Recognition of specific vulnerabilities and barriers to access relating to Gender Identity and Sex are reflected in the strategy, which includes a focus on underserved cohorts and a priority area led by the women’s drug and alcohol treatment service, Oasis. Amongst the specific priorities is a focus on developing an integrated response for people with co-occurring substance use and other needs, including: · Improving the knowledge and confidence of the workforce to support pathways for those affected by violence against women and girls · Ensure a joined up approach to complex cases and multiple compound need (for example violence against women and girls)
The high-level objectives in the strategy will be underpinned by multi-agency action plans and assessed against SMART objectives.
Other barriers to access to drug and alcohol treatment and recovery services may include:
· Inadequate considerations of gender-specific issues in service delivery.
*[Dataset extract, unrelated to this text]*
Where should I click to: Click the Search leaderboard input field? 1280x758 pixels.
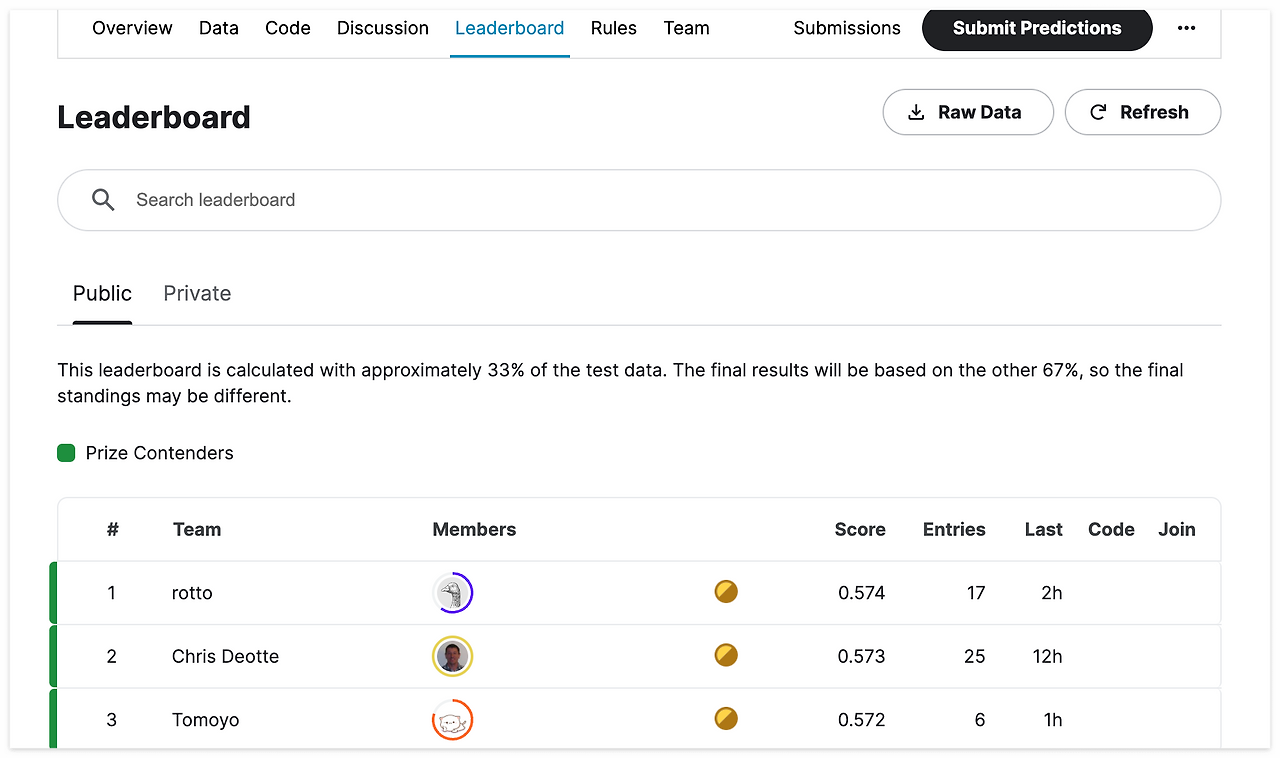[660, 200]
The following measures can be implemented to address these barriers: · To signpost parents to available childcare options. · To reduce stigma around men seeking help by providing services in a sensitive and empathetic way. · To increase engagement with diverse people with lived experience of using services, particularly from groups with unmet needs, to inform the further development of the strategy and underpinning action plans and also to gather feedback to help Combatting Drugs Partnership to understand further potential negative impact of barriers on people with protected characteristics and intersecting identities, as well as to improve access to and experience of services for underserved cohorts. · To improve data collection and analysis to enhance understanding of people’s experience of accessing and using drug and alcohol treatment and recovery services and to routinely inform the delivery of the service. · To ensure that culturally sensitive comprehensive equalities training, guidance and support is available to all staff and that their training and support is regularly monitored.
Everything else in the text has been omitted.